Goodbye, Possum Springs. I’ll see you on the other side.
Notes:
It’s been a blast for me. I didn’t expect this story would last long past the solar eclipse, but it stretched into ten chapters, and now, fittingly enough, I’m posting the final chapter on Halloween.
This project wasn’t as long as my previous fan fiction works for Undertale and My Little Pony. It’s a novella, not a novel. Still, it meant a lot to me. :-) If it meant anything to you, please leave a comment and let me know.
I imagine the abandoned family in the woods as possums, I suppose, and Curtis as a leopard. Oh, and Selmers did finish her poem in time. It was called, “The Part That Doesn’t Burn Up.”
Does Mae ever go to college? Does Bea, for that matter? Will the band ever play a real gig? Will Possum Springs ever fall apart? And what was Black Goat after in the first place? Did it leave its home simply in order to remain in motion?
I don’t know the answers to these questions. But I do know I’ve really enjoyed the journey, and I’m looking forward to playing NitW’s deluxe “Weird Autumn Edition,” out December 13th.
The next piece of fan fiction I’m planning to post is an old shipfic set in the world of Pac-Man, of all things. I only recently realized it makes sense to revise it and post it here, so watch for that if you like my writing, and feel encouraged to check out my previous stories. It’s possible I may write another Night in the Woods piece—maybe something fluffy, just to give me an excuse to use the characters again. I think writing the characters was the most fun part of this project.
Either way, best wishes to you all, and have an interesting Halloween.

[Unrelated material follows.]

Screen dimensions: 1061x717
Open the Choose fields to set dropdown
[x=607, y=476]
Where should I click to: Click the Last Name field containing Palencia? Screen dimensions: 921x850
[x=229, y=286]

Chapter 11: Bonus chapter: On the edge of the sand
Summary:
In this bonus chapter, our hero's path collides briefly with the world of a smaller, more independent video game called A Short Hike. And the sun, once more, does what it did seven years ago.
Notes:
(See the end of the chapter for notes.)
Chapter Text
On the edge of the sand
A bonus chapter for “Shortest Night”
Inspired by A Short Hike by Adam Robinson
- Written on April 8th, 2024, the day of the Second Great American Eclipse -
- - - - - - - - - - -
In the cover of the yawning sky, on the precarious seat of the ocean, Mae built sandcastles.
I think I’ll build a…
- Fortress
- Tower
- Wall *
, Mae thought.
She chose to connect her two main fortresses, wetly born from her bucket, with a winding wall. It was exciting putting this thing together, and Mae was sandcastling HARD. She’d never known how to make sand castles as a kid! She'd always just tried to make castles out of mostly dry sand and didn't realize she had to get it wet if she wanted it to stick together. Like, seriously wet, with a bucket or a spray bottle. A bucket seemed like the most obvious choice, of course—it was classic. That and her teeny plastic shovel that she was using to dig a moat. Eventually she’d put a grand river through her town, and maybe she’d even dare to dig a path straight from the ocean to fill it in. An ocean water river would be daring, but the people of her town didn’t know the meaning of the word “not daring.” True, it was two words, but they didn’t know the meaning of those two words in conjunction. They could probably handle them separately well enough.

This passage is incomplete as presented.